* Assignment *
Your task is to repeat exactly the lines below between the line holding "Given: Open the hamburger menu icon" and the line holding "Click the _sqldf", inclusive, and only those.

* Data for review *
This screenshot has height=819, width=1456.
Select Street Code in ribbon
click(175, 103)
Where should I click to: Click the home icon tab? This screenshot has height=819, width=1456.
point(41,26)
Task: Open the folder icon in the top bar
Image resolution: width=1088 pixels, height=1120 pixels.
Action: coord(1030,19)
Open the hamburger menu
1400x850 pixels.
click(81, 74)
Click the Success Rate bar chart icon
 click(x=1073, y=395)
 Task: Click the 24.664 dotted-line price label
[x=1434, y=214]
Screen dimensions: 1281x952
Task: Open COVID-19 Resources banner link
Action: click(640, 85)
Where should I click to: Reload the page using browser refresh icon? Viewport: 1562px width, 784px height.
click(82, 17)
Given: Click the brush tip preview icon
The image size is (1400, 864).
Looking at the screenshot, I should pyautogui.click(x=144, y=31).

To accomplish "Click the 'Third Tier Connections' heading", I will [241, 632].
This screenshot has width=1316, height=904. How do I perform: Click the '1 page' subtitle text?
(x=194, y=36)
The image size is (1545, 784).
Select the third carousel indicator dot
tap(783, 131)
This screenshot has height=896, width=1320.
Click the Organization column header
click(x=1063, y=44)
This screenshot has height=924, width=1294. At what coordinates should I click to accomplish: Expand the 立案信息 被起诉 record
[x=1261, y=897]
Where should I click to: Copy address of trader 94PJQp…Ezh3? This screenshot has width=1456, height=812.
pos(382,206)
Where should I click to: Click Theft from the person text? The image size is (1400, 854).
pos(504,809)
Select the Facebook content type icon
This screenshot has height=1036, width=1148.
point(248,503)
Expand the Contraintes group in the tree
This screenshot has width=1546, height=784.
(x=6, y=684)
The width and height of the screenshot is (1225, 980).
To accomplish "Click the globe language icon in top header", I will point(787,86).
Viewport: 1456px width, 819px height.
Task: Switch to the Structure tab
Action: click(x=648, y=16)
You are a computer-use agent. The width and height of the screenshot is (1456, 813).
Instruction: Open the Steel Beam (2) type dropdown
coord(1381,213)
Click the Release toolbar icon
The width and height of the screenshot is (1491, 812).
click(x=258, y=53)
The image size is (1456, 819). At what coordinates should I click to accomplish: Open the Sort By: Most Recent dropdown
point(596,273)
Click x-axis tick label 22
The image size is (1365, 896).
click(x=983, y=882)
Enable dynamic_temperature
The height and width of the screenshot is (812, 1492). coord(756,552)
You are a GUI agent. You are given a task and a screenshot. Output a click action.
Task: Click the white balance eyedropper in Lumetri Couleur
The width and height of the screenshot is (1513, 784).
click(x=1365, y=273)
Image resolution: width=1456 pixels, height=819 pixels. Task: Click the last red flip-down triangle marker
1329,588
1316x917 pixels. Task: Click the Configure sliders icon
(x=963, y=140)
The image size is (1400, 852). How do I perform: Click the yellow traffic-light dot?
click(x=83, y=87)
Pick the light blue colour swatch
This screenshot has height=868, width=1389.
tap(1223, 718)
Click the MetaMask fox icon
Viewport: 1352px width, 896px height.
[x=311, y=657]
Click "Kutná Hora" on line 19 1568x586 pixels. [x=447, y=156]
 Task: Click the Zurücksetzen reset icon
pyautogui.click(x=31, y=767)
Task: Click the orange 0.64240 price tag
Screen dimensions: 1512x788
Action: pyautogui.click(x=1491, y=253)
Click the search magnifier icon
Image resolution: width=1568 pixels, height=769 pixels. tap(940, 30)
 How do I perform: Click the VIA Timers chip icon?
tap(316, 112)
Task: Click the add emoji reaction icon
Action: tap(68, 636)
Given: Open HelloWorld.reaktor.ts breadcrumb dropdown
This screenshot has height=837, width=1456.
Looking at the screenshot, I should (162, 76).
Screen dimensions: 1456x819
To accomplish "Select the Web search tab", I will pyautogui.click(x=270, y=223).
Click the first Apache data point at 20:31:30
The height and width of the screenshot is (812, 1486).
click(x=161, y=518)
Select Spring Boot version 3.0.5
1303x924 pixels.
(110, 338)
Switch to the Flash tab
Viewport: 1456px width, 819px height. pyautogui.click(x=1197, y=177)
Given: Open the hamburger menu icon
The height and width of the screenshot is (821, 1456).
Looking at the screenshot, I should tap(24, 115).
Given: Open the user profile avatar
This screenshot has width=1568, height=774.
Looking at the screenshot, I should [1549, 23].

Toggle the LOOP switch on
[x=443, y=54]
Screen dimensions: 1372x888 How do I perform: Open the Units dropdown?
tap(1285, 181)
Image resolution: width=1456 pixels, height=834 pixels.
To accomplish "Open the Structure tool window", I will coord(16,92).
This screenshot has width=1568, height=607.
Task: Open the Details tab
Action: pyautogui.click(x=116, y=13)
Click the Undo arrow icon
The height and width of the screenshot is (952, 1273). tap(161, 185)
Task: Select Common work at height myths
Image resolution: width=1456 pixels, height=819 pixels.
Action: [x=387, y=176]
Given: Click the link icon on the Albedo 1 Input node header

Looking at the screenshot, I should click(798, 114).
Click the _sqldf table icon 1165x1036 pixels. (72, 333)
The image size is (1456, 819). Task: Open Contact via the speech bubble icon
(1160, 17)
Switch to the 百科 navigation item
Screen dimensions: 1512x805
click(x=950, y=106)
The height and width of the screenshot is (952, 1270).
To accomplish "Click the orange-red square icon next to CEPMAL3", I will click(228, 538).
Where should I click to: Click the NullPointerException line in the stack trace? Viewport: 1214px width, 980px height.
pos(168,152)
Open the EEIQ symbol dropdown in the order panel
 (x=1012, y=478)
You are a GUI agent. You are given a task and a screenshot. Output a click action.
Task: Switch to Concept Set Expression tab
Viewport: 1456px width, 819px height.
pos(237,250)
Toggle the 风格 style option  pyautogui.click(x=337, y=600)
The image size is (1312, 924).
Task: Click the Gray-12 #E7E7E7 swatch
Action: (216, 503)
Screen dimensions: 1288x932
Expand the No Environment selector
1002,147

* Response box *
Given: Open the hamburger menu icon
The height and width of the screenshot is (821, 1456).
Looking at the screenshot, I should tap(24, 115).
Given: Open the user profile avatar
This screenshot has width=1568, height=774.
Looking at the screenshot, I should [1549, 23].

Toggle the LOOP switch on
[x=443, y=54]
Screen dimensions: 1372x888 How do I perform: Open the Units dropdown?
tap(1285, 181)
Image resolution: width=1456 pixels, height=834 pixels.
To accomplish "Open the Structure tool window", I will coord(16,92).
This screenshot has width=1568, height=607.
Task: Open the Details tab
Action: pyautogui.click(x=116, y=13)
Click the Undo arrow icon
The height and width of the screenshot is (952, 1273). tap(161, 185)
Task: Select Common work at height myths
Image resolution: width=1456 pixels, height=819 pixels.
Action: [x=387, y=176]
Given: Click the link icon on the Albedo 1 Input node header

Looking at the screenshot, I should click(798, 114).
Click the _sqldf table icon 1165x1036 pixels. (72, 333)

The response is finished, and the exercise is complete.